REQUIRED WORK - Please rewrite the records below, swapping "dropdown" for "drop-down menu" and keeping everything else the same. Leave the pictures out of your answer.

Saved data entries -
— start —

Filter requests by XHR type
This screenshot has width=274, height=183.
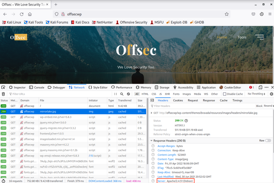(167, 94)
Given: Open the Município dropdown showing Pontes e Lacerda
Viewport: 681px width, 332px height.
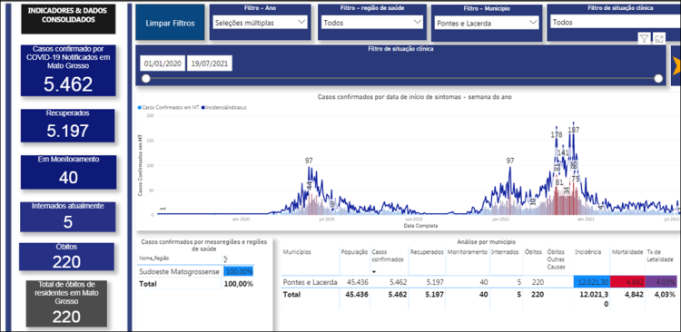Looking at the screenshot, I should click(487, 24).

— end —

TASK ANSWER -
Filter requests by XHR type
This screenshot has width=274, height=183.
(167, 94)
Given: Open the Município drop-down menu showing Pontes e Lacerda
Viewport: 681px width, 332px height.
Looking at the screenshot, I should click(487, 24).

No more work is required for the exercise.